Loss Forecasting API Reference
Loss Forecasting
cranalytics.loss_forecasting
Loss forecasting utilities based on transition matrices.
forecast_lifetime_loss(portfolio_df, migration_matrix, lgd=0.5, as_of_date=None, amortize=False, cpr=0.0, *, history_state_col='transition_state', history_strict=False)
Estimate total lifetime loss over remaining contractual term.
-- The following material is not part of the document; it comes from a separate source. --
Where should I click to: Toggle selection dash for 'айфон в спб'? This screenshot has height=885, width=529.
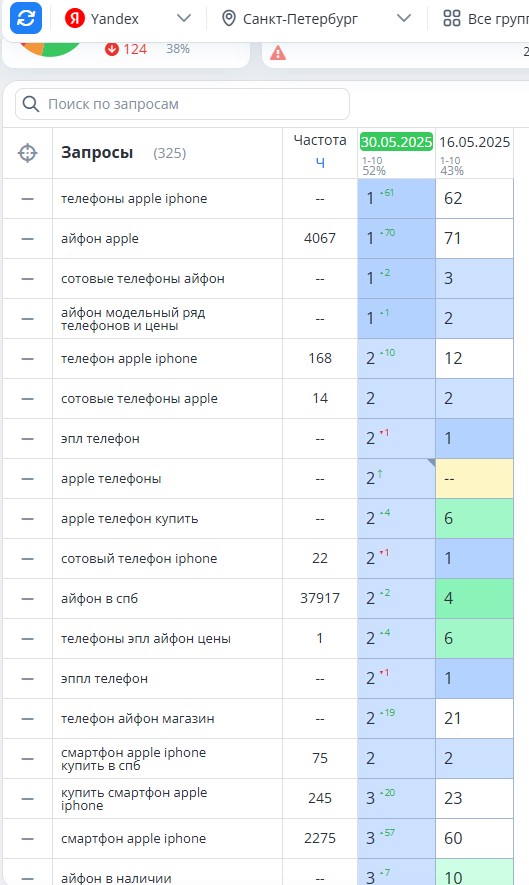pos(28,599)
Formula: Loss = Exposure at Default (EAD) * Probability of Default (PD) * LGD.
.. warning::
Oversimplified Model for Baseline Testing Only
This function uses a static transition matrix. You may pass that matrix
directly, a transition ledger (loan_id, period, status), or a raw/
canonical loan-history panel (loan_id, fund_date, as_of_date) that
is converted to a cohort matrix internally. The resulting forecast still
assumes the matrix is static and the current principal balance does not
amortize or prepay over the remaining term unless amortize=True is
specified. Even with amortization, it applies fixed PDs scaled against
decaying balances instead of true, time-dependent simulation.
For robust, term-adjustable forecasting, please use cranalytics.simulation.simulate_portfolio_cashflows.
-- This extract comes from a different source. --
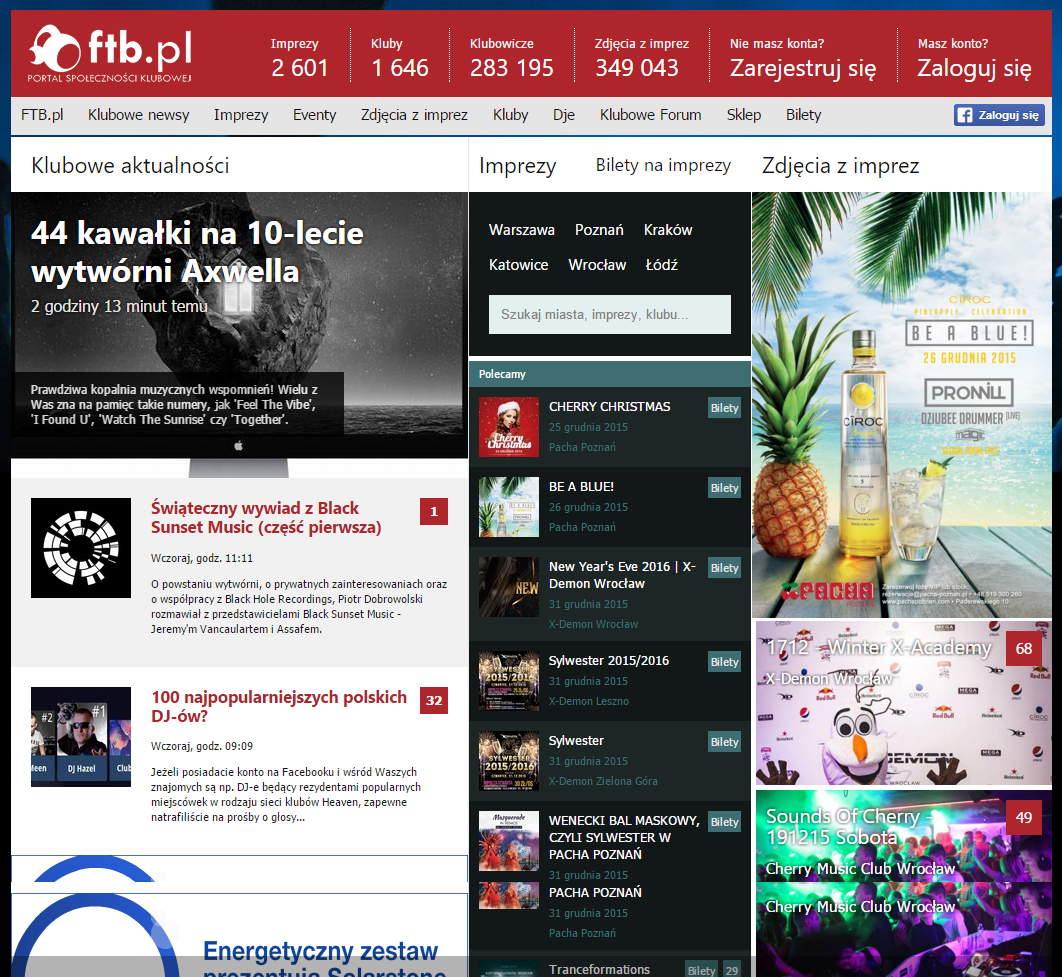Click the photo count badge 68

pos(1023,648)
forecast_portfolio_states(migration_matrix, initial_states, n_periods)
Project future state distributions using a Markov chain.
.. warning:: Static Matrix Assumption This function assumes transition probabilities are static across time (the Markov Property) and identical for all loans regardless of age (Months on Book) or risk factors (FICO). It should be used as a high-level heuristic or baseline test, not as a primary state forecaster.
summarize_lifetime_loss(portfolio_df, migration_matrix, lgd=0.5, as_of_date=None, amortize=False, cpr=0.0, *, history_state_col='transition_state', history_strict=False)
Return a summary report for lifetime loss forecasting.